» **WHAT NEEDS TO BE DONE**
Output the lines that start with the one containing "The height and" and run through the last line as a JSON list of strings, one string per line, skipping blank lines. Leave the pictures out.
^^^^^^^^^^^^^^^^
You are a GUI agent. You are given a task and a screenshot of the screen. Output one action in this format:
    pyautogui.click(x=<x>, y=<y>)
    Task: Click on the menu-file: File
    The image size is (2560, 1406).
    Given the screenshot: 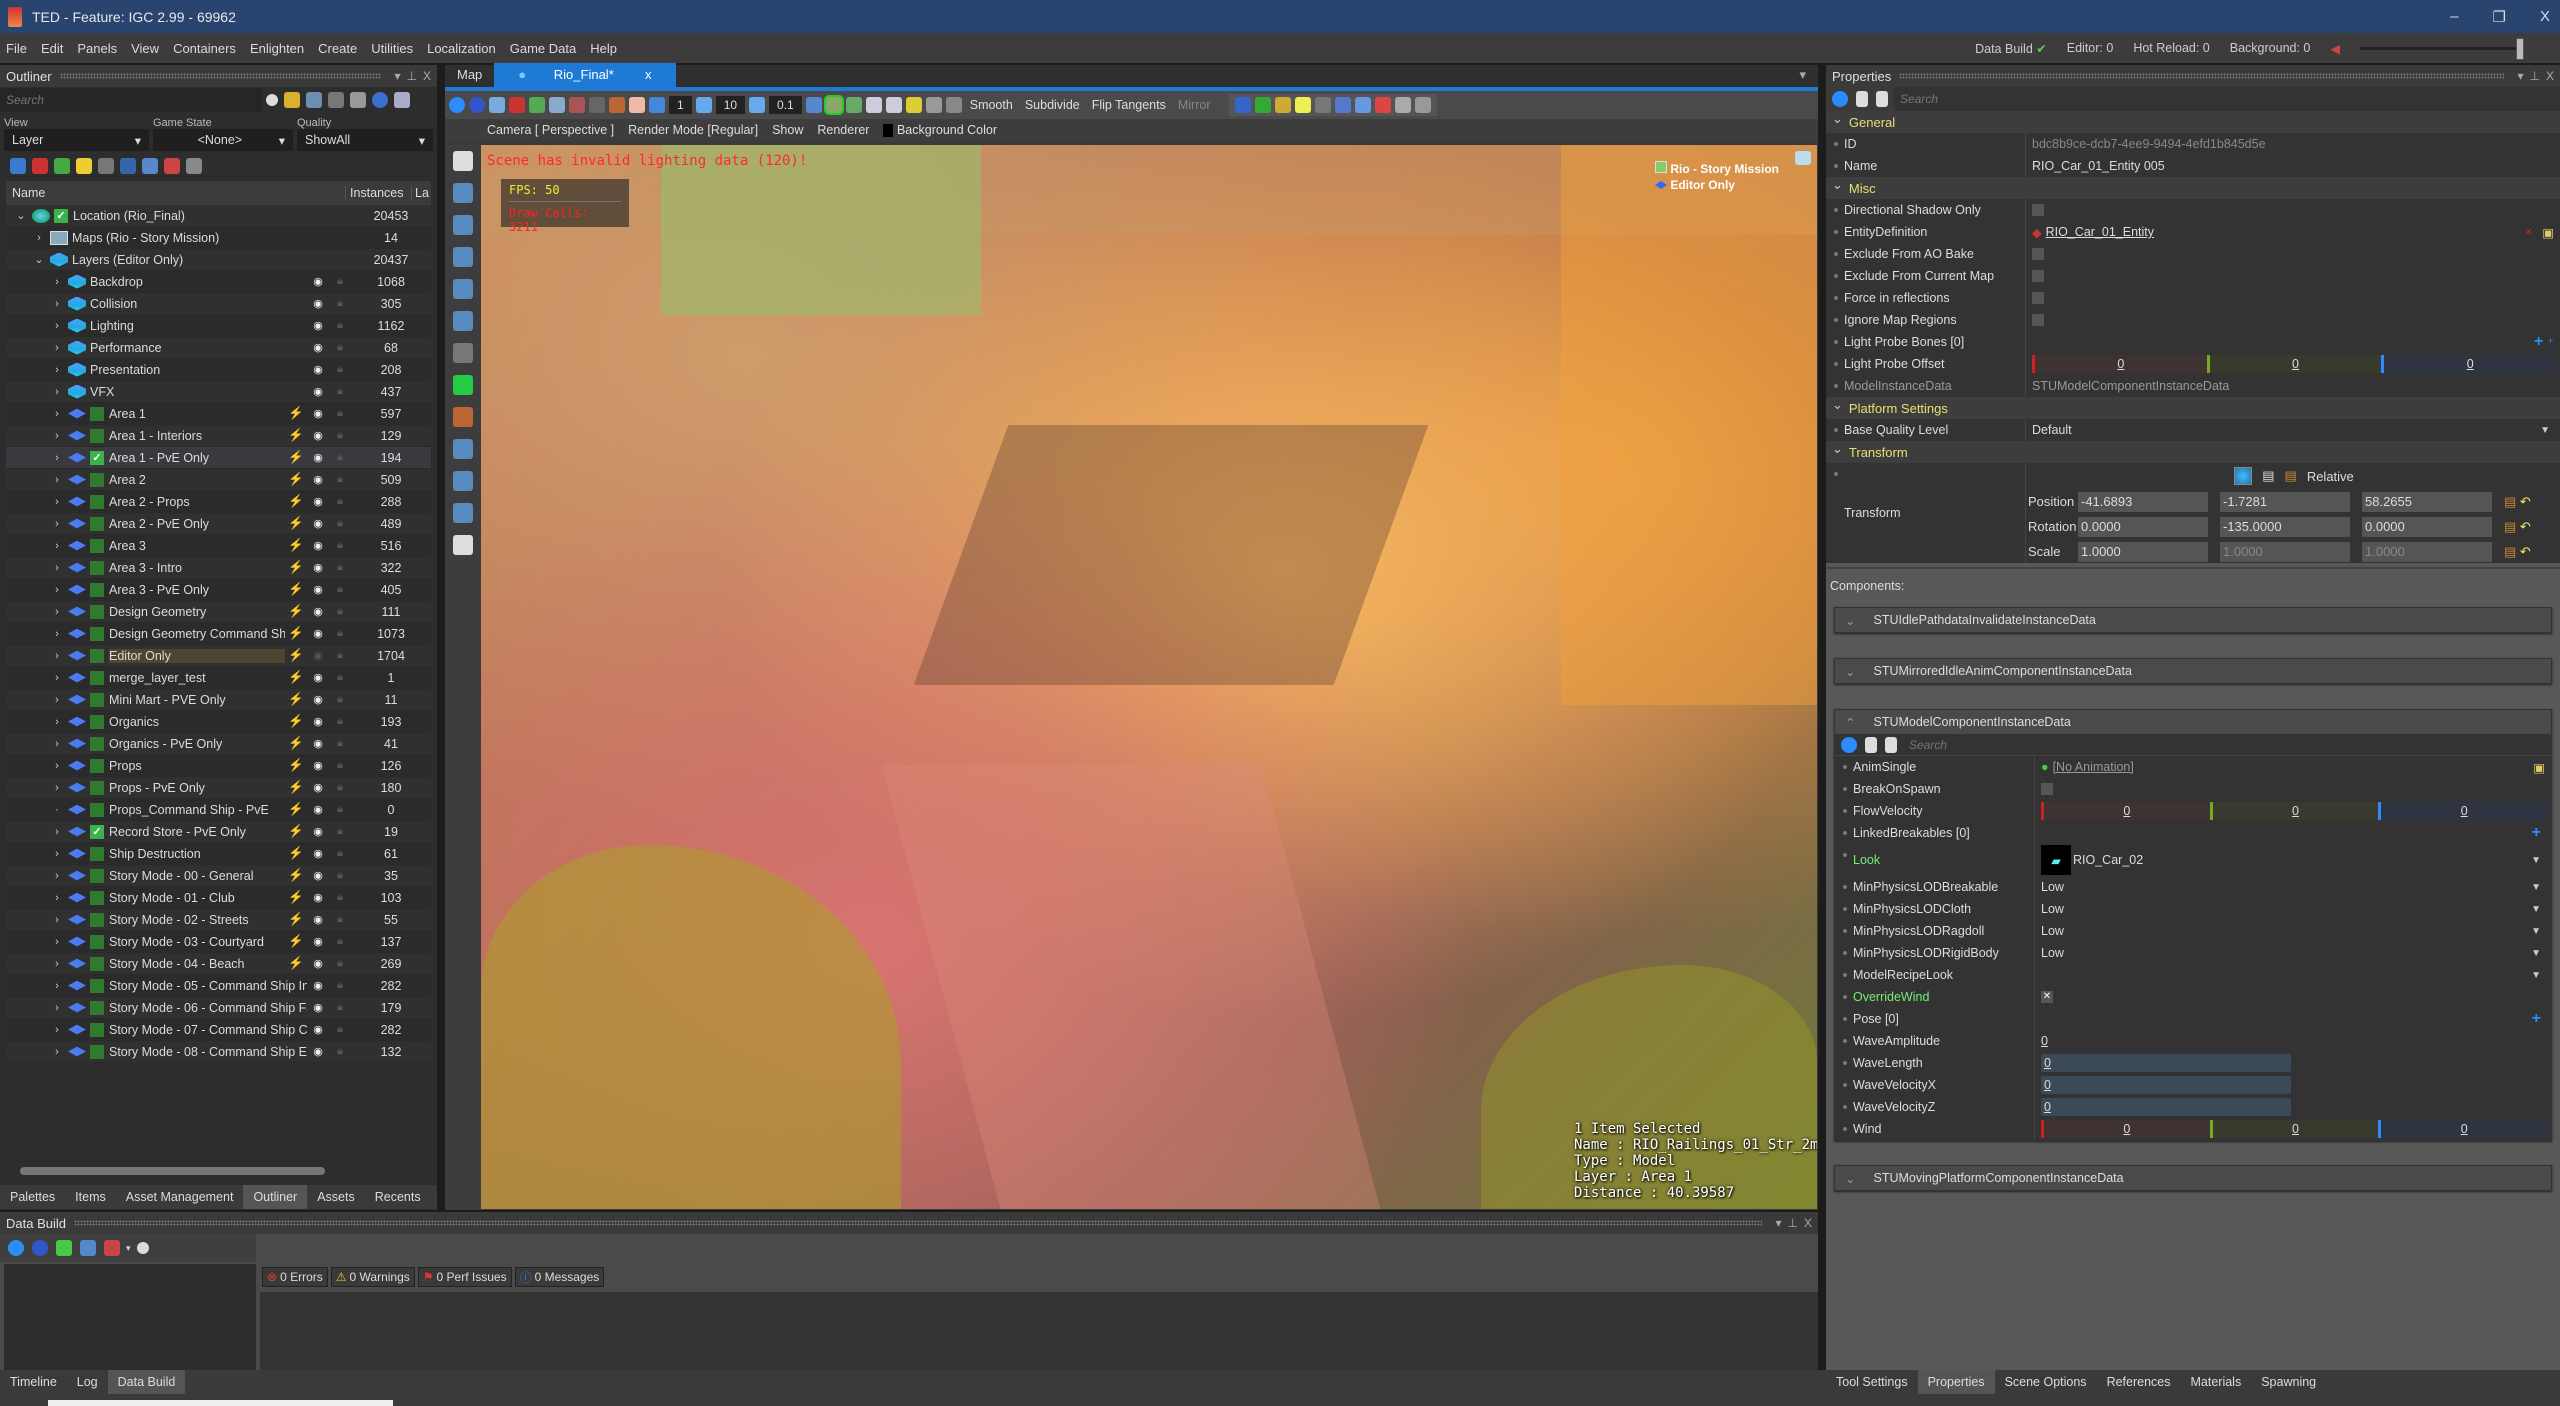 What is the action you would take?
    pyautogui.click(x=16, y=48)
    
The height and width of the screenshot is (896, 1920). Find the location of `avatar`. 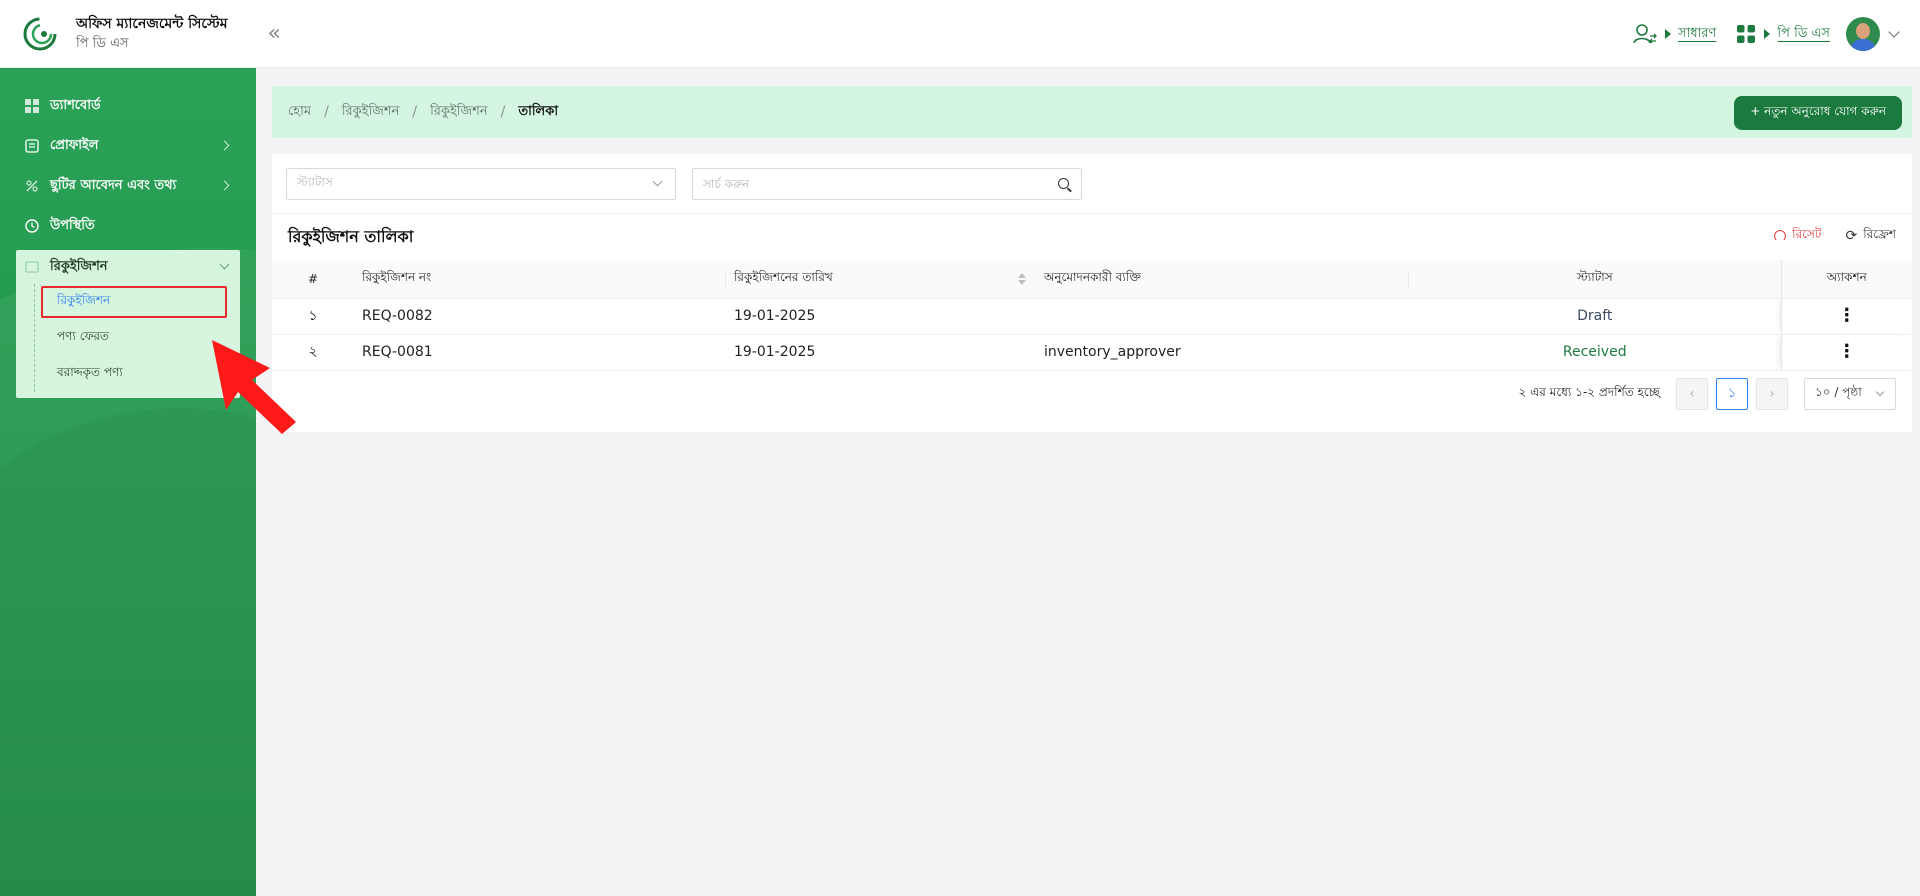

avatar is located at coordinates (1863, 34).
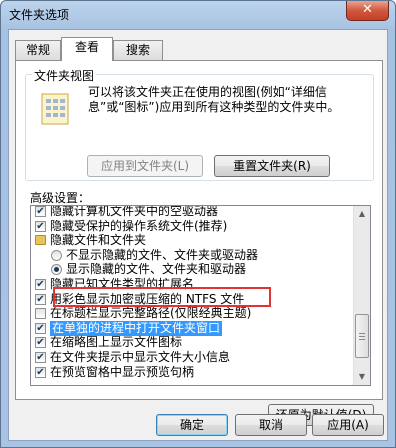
^^^^^^^^^^^^^^^^
» **RESPONSE TO THE TASK**
[
  "The height and width of the screenshot is (896, 1920). Find the location of `avatar`. ",
  "avatar is located at coordinates (1863, 34)."
]